Can't figure out the pointer logic in this example

Question

I can't figure this out for the life of me. This is a linked list example.

I'm a beginner. I've been looking at this for about an hour and I'm ready to fold and look for assistance. Heh.

So basically the issue is that there is a pointer on one of the functions, and pointers inside the functions, and pointers bloody everywhere and I can't seem to figure out the series of logical steps that are being taken here.

What I did finally figure out is that Entry *newOne is defining a "struct Entry" pointer. I don't really get what is happening in the full statement, or how the different parts are calling values. At all.

More specifics below.

#include <iostream>
#include <vector>
#include <fstream>
#include <string>
#include <sstream>
using namespace std;

struct Entry {
    string name, phone;
    Entry *next;
};

void PrintEntry(Entry *e)
{
    cout << e->name << " " << e->phone << endl;
}

Entry *GetNewEntry()
    {       
        Entry *newOne = new Entry;
        cout << "Enter name (ENTER to quit):";
        string name;
        getline (cin,name);
        if (name == "") return NULL;
        newOne->name = name;
        cout << "Enter phone: ";
        string phone;
        getline(cin, phone);
        newOne->phone = phone;
        newOne->next = NULL; // no one follows
        return newOne;
    }
int main () {
    Entry *n = GetNewEntry();
    PrintEntry(n);
    return 0;
}

1. Entry *newOne = new Entry (I don't understand this - isn't new Entry just an address for a struct Entry? and isn't Entry *newOne a pointer? Then isn't this just assigning the value of the pointer to an address... quite lost.

And if newOne is simply an address (which it is after verifying) then why does saying newOne->phone=phone do anything? That doesn't make sense!

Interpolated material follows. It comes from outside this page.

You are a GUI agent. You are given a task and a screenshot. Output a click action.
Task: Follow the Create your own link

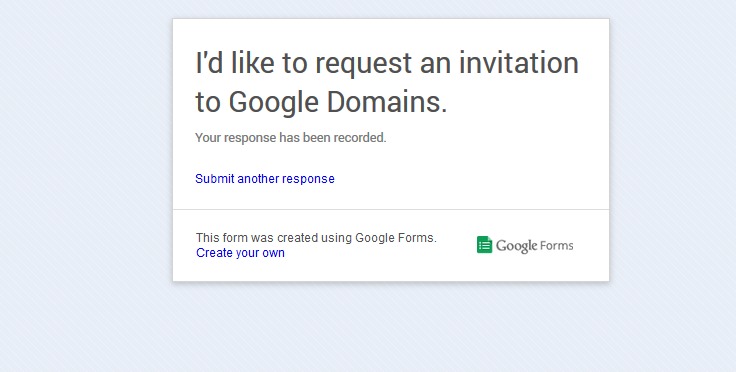point(240,253)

2. Entry *GetNewEntry() (I don't understand this - at the end of the function an address to the newOne entry is returned - does the * add to this "return" value perhaps)

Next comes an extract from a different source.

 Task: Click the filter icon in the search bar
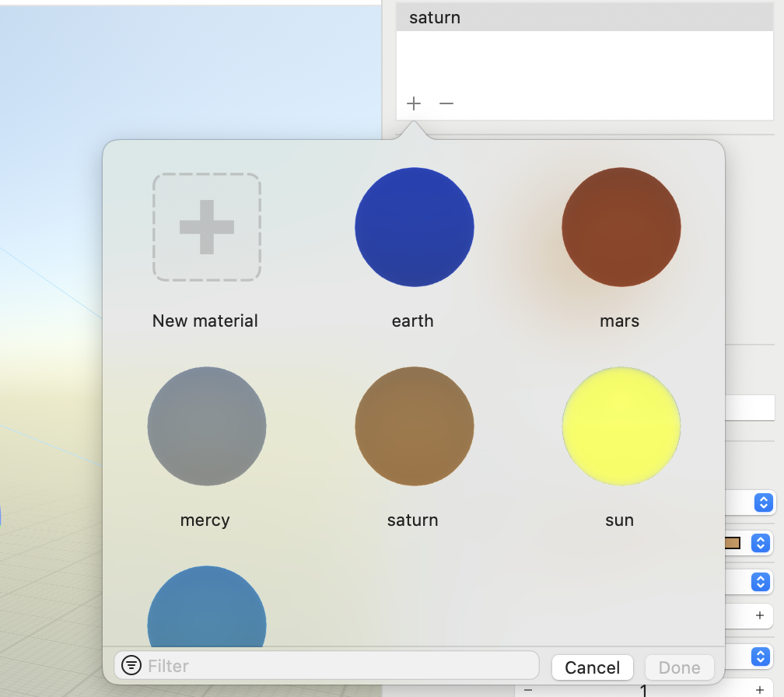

3. Entry *n = GetNewEntry() (With relation to the function having the pointer symbol on it - GetNewEntry either returns the newOne memory address, or the newOne pointer - and Entry *n being a struct Entry pointer would then be set either to that memory address (much like Entry *newOne = new Entry) or it would be set to the pointer to that address... ugh)

4. PrintEntry(n) refers back to PrintEntry(Entry *e)

As you can see I'm confused.

Answer 1

The first thing in this code:

struct Entry {
string name, phone;
Entry *next;};

is a linked list of possible phone book entries. I hope you are familiar with the linked list otherwise check here http://www.cprogramming.com/tutorial/lesson15.html

If you trace the code in main it is very simple. First of all it creates an Entry by calling GetNewEntry function. This function prompts the user for data like name and phone number and create the Entry object.

It sets the "next" variable in the structure as null because probably this is the only element it is going to create and returns the created object back to the main function.

Now the PrintEntry function will print the data inside the Entry that just has been created. From my point of view the "next" variable in the Entry struct is useless here but maybe in your lesson there is going to be a LinkedList which make use of this variable.

Answer 2

1. Entry *newOne = new Entry; (I don't understand this - isn't new Entry just an address for a struct Entry? and isn't Entry *newOne a pointer? Then isn't this just assigning the value of the pointer to an address... quite lost.

A pointer is a variable that holds an address. new Entry creates a new Entry on the heap, and then returns its address. Then this address is stored in newOne. This line also declares newOne, but it could have been written separately as Entry *newOne; newOne = new Entry;.

And if newOne is simply an address (which it is after verifying) then why does saying newOne->phone=phone do anything? That doesn't make sense!

Why wouldn't it? newOne->phone is short for (*newOne).phone. *newOne means "the thing whose address is newOne", so it's the Entry that we just created a moment ago (with new Entry). So (*newOne).phone is that Entry's member called phone.

2. Entry *GetNewEntry() (I don't understand this - at the end of the function an address to the newOne entry is returned - does the * add to this "return" value perhaps)

Entry * is the return type. It could alternatively be written as Entry* GetNewEntry(). This function returns a pointer to an Entry (or the address of an Entry; call it whichever you want). * in a type means "pointer to" (or "address of") the thing before it.

3. Entry *n = GetNewEntry(); (With relation to the function having the pointer symbol on it - GetNewEntry either returns the newOne memory address, or the newOne pointer - and Entry *n being a struct Entry pointer would then be set either to that memory address (much like Entry *newOne = new Entry) or it would be set to the pointer to that address... ugh)

This means the same as Entry *n; n = GetNewEntry();. It declares the variable n (with type Entry*). Then it calls GetNewEntry(). Then it sets n to the return value from GetNewEntry()

4. PrintEntry(n) refers back to PrintEntry(Entry *e)

This is a function call. I'm not sure what you're asking here.